━━━ Trecho selecionado

Jair Bolsonaro aumenta crise institucional e a democracia brasileira vive o momento mais delicado de sua história

O presidente Jair Bolsonaro disparou do próprio celular, pelo WhatsApp, um vídeo com uma convocação para as manifestações de 15 de março, organizadas por movimentos de extrema direita para defender o governo e protestar contra o Congresso Nacional e o Supremo Tribunal Federal (STF). A gravação, em tom dramático, mostra a facada que Bolsonaro recebeu em Juiz de Fora (MG) para dizer que ele “quase morreu” para defender país e, agora, precisa que as pessoas vão às ruas para defendê-lo. O vídeo provocou o acirramento da crise institucional que o país vive e analistas afirmam que esse é o momento mais delicado vivido pela democracia brasileira.

━━━━━━
━━━ Dados exibidos

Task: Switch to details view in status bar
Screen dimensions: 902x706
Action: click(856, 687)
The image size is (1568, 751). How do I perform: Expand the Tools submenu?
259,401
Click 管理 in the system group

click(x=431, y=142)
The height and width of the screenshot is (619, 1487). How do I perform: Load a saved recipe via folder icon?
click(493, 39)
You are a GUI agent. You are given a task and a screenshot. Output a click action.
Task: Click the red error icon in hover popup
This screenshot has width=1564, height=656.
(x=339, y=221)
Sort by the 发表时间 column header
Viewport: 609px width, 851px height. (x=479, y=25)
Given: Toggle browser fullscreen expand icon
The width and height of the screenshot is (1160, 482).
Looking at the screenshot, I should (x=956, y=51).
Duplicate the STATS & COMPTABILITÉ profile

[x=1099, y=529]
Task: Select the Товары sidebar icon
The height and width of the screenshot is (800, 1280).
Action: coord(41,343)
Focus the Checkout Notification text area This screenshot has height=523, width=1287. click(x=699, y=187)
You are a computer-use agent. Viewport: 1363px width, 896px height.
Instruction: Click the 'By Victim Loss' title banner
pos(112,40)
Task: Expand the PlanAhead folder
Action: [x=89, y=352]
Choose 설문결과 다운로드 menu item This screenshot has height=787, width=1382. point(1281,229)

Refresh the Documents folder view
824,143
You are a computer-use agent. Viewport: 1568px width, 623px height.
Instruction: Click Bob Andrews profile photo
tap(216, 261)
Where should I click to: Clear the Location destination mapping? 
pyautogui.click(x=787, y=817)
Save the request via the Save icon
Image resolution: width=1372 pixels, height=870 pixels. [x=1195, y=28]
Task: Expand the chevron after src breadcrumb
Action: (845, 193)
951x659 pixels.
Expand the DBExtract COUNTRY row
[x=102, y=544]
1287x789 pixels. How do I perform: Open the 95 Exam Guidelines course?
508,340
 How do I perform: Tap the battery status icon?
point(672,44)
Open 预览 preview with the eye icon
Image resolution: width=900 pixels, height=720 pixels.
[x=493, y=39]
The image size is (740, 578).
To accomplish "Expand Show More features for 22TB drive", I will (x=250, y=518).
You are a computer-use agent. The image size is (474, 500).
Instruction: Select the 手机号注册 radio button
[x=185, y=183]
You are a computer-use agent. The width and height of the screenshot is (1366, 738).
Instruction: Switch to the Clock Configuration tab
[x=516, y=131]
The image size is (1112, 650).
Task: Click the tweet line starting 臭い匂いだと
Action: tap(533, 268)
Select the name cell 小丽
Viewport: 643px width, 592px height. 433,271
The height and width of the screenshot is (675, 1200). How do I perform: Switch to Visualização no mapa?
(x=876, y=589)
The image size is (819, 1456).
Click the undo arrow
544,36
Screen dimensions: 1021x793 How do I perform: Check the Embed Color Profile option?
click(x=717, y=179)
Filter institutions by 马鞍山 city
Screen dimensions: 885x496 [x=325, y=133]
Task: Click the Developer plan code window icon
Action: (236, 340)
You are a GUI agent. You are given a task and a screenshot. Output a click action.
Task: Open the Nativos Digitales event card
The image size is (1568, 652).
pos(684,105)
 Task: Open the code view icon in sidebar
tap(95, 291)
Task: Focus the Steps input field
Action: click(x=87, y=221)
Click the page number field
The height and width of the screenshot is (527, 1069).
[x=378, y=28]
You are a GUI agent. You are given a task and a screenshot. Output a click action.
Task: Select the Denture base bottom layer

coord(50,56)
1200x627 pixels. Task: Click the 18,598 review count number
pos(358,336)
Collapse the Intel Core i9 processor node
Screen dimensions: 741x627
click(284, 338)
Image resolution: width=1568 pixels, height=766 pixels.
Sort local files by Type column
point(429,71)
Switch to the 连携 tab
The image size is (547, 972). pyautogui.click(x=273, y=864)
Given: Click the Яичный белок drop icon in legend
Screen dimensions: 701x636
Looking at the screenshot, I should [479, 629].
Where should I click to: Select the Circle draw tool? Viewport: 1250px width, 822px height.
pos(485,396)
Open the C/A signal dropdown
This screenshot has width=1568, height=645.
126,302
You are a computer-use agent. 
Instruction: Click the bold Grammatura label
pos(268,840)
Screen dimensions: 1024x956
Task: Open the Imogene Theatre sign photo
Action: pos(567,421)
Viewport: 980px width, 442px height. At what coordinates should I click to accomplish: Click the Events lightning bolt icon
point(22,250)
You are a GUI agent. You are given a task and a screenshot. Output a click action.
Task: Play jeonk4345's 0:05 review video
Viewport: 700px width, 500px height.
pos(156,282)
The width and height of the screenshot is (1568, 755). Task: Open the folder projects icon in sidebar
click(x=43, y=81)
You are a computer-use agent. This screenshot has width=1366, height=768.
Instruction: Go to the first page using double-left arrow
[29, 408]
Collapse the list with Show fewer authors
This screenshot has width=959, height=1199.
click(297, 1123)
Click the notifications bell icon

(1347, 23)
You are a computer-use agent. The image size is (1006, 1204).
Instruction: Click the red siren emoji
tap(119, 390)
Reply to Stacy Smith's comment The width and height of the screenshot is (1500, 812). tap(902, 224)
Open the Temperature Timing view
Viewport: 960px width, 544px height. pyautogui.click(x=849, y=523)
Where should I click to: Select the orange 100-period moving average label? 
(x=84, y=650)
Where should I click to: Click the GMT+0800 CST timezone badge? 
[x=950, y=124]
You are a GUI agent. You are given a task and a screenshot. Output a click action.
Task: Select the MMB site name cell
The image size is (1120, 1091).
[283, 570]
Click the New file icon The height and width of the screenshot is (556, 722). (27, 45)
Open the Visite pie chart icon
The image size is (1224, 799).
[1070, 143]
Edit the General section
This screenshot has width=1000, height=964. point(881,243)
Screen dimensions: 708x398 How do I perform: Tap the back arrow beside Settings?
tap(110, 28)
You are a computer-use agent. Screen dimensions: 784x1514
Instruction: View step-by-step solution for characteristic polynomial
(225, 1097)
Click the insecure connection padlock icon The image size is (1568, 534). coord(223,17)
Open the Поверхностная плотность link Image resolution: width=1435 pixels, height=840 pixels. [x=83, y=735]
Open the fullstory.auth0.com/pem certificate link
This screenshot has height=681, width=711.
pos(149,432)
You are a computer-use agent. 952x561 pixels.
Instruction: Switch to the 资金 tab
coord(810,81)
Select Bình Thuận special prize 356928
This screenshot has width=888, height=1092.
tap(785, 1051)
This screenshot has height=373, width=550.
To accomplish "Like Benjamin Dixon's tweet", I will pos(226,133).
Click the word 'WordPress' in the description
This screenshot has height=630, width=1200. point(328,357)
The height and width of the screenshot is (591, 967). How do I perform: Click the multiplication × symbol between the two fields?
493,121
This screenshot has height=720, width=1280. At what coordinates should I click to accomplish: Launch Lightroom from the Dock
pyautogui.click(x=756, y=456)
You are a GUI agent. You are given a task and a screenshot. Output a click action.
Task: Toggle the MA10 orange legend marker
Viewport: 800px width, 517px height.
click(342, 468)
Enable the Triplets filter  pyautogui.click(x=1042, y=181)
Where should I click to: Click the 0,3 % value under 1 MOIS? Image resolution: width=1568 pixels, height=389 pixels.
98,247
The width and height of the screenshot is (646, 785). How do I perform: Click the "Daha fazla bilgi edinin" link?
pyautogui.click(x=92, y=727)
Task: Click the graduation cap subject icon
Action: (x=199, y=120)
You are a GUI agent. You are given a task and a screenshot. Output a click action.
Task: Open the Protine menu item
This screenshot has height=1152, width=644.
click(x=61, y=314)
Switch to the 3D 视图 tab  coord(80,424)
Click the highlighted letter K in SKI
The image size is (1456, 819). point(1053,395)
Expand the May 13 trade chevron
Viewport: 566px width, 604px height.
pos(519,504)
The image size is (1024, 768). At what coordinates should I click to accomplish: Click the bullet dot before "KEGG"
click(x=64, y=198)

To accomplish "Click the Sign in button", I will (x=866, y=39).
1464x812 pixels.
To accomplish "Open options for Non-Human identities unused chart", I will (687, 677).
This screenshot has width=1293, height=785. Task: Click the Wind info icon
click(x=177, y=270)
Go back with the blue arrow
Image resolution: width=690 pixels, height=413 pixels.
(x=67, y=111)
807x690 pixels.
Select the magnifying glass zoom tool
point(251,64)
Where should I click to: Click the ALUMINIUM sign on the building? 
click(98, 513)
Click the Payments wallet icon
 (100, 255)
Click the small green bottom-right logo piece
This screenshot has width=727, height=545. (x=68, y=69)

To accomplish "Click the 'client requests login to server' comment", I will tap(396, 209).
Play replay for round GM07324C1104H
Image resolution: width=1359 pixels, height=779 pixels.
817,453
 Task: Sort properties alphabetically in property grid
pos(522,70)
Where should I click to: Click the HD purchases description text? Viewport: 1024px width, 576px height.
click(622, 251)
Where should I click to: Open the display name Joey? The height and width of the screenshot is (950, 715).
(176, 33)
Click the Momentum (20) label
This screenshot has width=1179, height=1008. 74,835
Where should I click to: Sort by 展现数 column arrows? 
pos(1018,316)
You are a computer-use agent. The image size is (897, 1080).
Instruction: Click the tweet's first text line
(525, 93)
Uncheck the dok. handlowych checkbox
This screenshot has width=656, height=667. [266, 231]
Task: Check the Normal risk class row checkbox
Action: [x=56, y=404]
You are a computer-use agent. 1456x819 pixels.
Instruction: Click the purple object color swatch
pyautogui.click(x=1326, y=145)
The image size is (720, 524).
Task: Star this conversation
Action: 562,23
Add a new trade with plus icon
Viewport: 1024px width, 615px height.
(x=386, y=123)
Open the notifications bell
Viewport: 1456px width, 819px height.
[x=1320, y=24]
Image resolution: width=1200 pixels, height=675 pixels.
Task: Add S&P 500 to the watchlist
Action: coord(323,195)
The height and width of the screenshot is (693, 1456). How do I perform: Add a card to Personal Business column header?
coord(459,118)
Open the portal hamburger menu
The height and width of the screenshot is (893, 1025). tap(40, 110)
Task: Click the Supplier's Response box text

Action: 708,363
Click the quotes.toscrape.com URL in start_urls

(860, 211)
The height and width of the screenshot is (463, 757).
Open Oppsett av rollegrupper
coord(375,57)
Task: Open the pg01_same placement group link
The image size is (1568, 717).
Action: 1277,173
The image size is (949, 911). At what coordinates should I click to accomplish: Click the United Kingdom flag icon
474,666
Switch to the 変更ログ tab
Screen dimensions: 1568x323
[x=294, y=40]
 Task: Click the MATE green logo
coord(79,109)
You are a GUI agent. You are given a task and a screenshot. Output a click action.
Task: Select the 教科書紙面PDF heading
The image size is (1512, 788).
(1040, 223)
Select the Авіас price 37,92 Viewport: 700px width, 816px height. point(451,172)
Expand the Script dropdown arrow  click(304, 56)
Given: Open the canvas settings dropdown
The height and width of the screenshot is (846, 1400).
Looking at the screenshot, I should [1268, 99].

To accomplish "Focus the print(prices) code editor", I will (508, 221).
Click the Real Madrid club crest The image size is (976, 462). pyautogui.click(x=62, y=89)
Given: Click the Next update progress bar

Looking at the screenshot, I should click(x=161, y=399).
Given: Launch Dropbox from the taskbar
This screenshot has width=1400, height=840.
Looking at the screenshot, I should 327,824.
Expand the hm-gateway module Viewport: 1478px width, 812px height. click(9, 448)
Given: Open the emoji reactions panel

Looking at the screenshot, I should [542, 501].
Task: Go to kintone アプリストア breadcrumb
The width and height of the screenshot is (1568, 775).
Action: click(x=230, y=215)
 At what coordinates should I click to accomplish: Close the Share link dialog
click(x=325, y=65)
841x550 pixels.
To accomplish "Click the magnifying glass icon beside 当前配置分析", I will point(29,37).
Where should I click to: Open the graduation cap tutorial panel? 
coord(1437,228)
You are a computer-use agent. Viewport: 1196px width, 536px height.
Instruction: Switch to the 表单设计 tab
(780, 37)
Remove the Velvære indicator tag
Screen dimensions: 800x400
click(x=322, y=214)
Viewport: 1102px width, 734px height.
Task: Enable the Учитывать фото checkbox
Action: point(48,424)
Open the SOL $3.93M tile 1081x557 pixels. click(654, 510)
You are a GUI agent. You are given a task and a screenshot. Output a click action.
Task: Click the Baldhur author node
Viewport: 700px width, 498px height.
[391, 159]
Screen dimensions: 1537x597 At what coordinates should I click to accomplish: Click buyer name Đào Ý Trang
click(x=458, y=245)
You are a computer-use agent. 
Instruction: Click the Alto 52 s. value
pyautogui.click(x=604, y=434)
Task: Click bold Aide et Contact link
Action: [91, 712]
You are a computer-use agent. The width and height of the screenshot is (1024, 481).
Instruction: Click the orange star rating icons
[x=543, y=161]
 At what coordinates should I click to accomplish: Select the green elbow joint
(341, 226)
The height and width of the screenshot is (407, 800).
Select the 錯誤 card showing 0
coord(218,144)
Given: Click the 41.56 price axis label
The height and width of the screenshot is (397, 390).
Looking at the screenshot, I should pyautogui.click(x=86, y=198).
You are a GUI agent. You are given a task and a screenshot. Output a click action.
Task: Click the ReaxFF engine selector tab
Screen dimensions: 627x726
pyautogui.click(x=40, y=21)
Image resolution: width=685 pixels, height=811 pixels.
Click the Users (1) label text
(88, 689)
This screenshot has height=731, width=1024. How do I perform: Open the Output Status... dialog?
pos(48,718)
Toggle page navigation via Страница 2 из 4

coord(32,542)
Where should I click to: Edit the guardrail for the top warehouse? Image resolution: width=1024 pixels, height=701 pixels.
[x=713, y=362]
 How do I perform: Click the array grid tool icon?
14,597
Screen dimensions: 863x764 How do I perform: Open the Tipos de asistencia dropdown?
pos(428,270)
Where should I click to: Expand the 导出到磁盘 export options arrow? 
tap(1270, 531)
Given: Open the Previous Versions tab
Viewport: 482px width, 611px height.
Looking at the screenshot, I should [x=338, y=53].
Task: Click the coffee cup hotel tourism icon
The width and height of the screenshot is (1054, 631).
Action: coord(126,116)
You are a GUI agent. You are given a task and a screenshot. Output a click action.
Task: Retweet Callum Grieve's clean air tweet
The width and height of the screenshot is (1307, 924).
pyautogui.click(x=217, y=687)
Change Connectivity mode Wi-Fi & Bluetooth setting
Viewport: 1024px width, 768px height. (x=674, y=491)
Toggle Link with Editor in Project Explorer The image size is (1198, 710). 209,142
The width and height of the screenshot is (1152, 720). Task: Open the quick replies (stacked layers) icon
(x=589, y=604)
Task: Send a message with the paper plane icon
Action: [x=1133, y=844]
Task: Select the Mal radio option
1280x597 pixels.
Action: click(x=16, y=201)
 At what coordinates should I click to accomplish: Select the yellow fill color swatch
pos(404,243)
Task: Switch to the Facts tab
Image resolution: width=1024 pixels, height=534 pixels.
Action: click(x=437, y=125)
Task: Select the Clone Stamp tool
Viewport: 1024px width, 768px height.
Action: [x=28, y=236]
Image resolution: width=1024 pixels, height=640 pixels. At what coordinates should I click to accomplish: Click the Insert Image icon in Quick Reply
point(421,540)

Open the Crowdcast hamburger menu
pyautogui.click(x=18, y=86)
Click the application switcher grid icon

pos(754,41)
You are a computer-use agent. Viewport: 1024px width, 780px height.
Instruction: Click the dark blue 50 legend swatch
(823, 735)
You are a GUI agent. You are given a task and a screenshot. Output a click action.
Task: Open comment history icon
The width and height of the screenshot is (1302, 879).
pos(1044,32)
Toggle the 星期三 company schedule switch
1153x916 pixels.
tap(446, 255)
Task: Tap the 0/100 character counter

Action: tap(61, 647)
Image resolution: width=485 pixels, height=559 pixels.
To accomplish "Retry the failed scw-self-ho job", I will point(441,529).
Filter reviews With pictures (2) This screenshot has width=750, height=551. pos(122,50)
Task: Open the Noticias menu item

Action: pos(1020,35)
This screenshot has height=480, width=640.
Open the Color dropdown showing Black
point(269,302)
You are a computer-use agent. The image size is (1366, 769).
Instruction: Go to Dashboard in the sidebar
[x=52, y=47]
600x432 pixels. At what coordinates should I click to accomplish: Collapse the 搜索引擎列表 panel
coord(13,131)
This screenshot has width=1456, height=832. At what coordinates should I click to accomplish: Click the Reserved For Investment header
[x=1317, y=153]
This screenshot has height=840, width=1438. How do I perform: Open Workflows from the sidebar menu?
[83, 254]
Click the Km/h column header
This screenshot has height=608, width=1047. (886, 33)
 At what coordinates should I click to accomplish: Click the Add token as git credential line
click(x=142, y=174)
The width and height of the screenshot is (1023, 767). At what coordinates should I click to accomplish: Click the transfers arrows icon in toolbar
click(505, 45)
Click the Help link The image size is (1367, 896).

━━━━━━

*Objetivos*.
1. Segundo a reportagem sobre Bolsonaro, em que data estavam marcadas as manifestações convocadas no vídeo?
2. Transcreva sem alterações os registros, da linha que contém "Task: Open the Noticias menu item" até o fim dos registros, incluindo as duas extremidades.

*As respostas*.
1. Em 15 de março.

2.
Task: Open the Noticias menu item

Action: pos(1020,35)
This screenshot has height=480, width=640.
Open the Color dropdown showing Black
point(269,302)
You are a computer-use agent. The image size is (1366, 769).
Instruction: Go to Dashboard in the sidebar
[x=52, y=47]
600x432 pixels. At what coordinates should I click to accomplish: Collapse the 搜索引擎列表 panel
coord(13,131)
This screenshot has width=1456, height=832. At what coordinates should I click to accomplish: Click the Reserved For Investment header
[x=1317, y=153]
This screenshot has height=840, width=1438. How do I perform: Open Workflows from the sidebar menu?
[83, 254]
Click the Km/h column header
This screenshot has height=608, width=1047. (886, 33)
 At what coordinates should I click to accomplish: Click the Add token as git credential line
click(x=142, y=174)
The width and height of the screenshot is (1023, 767). At what coordinates should I click to accomplish: Click the transfers arrows icon in toolbar
click(505, 45)
Click the Help link The image size is (1367, 896).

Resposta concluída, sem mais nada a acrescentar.